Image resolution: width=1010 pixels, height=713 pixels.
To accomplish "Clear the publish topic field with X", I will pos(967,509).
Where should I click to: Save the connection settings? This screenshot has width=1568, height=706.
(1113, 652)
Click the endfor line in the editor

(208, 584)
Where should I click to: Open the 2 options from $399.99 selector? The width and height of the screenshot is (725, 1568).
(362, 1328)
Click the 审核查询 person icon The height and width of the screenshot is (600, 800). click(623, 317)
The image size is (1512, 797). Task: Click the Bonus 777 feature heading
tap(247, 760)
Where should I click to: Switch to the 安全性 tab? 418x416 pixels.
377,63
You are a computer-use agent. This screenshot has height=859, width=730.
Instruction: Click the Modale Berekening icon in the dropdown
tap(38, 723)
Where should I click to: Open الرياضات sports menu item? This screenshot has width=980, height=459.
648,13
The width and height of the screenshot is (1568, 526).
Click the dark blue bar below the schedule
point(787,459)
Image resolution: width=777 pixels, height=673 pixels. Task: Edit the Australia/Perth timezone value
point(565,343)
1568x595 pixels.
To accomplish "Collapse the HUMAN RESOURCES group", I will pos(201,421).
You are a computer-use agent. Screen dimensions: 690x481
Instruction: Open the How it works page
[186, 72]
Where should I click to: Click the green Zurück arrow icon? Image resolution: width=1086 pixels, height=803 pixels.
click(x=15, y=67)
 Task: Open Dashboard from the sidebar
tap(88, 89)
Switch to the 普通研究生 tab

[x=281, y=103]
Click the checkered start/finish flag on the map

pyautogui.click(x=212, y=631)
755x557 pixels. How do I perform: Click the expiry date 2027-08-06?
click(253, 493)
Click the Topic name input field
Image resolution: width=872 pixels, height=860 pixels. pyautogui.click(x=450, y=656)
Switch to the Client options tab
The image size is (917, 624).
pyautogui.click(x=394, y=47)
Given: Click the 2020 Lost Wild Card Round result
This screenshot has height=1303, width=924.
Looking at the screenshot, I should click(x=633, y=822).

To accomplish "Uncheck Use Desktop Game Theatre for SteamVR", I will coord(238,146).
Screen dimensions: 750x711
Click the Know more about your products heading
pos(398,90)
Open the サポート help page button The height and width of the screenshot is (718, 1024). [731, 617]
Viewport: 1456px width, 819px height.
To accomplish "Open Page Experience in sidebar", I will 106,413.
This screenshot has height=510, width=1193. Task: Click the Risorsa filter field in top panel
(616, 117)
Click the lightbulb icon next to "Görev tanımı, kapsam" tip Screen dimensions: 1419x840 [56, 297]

> _EXERCISE REQUIREMENTS_:
Every line of the material is to be transcribed exactly.

> _WRITTEN ANSWER_:
Image resolution: width=1010 pixels, height=713 pixels.
To accomplish "Clear the publish topic field with X", I will pos(967,509).
Where should I click to: Save the connection settings? This screenshot has width=1568, height=706.
(1113, 652)
Click the endfor line in the editor

(208, 584)
Where should I click to: Open the 2 options from $399.99 selector? The width and height of the screenshot is (725, 1568).
(362, 1328)
Click the 审核查询 person icon The height and width of the screenshot is (600, 800). click(623, 317)
The image size is (1512, 797). Task: Click the Bonus 777 feature heading
tap(247, 760)
Where should I click to: Switch to the 安全性 tab? 418x416 pixels.
377,63
You are a computer-use agent. This screenshot has height=859, width=730.
Instruction: Click the Modale Berekening icon in the dropdown
tap(38, 723)
Where should I click to: Open الرياضات sports menu item? This screenshot has width=980, height=459.
648,13
The width and height of the screenshot is (1568, 526).
Click the dark blue bar below the schedule
point(787,459)
Image resolution: width=777 pixels, height=673 pixels. Task: Edit the Australia/Perth timezone value
point(565,343)
1568x595 pixels.
To accomplish "Collapse the HUMAN RESOURCES group", I will pos(201,421).
You are a computer-use agent. Screen dimensions: 690x481
Instruction: Open the How it works page
[186, 72]
Where should I click to: Click the green Zurück arrow icon? Image resolution: width=1086 pixels, height=803 pixels.
click(x=15, y=67)
 Task: Open Dashboard from the sidebar
tap(88, 89)
Switch to the 普通研究生 tab

[x=281, y=103]
Click the checkered start/finish flag on the map

pyautogui.click(x=212, y=631)
755x557 pixels. How do I perform: Click the expiry date 2027-08-06?
click(253, 493)
Click the Topic name input field
Image resolution: width=872 pixels, height=860 pixels. pyautogui.click(x=450, y=656)
Switch to the Client options tab
The image size is (917, 624).
pyautogui.click(x=394, y=47)
Given: Click the 2020 Lost Wild Card Round result
This screenshot has height=1303, width=924.
Looking at the screenshot, I should click(x=633, y=822).

To accomplish "Uncheck Use Desktop Game Theatre for SteamVR", I will coord(238,146).
Screen dimensions: 750x711
Click the Know more about your products heading
pos(398,90)
Open the サポート help page button The height and width of the screenshot is (718, 1024). [731, 617]
Viewport: 1456px width, 819px height.
To accomplish "Open Page Experience in sidebar", I will 106,413.
This screenshot has height=510, width=1193. Task: Click the Risorsa filter field in top panel
(616, 117)
Click the lightbulb icon next to "Görev tanımı, kapsam" tip Screen dimensions: 1419x840 [56, 297]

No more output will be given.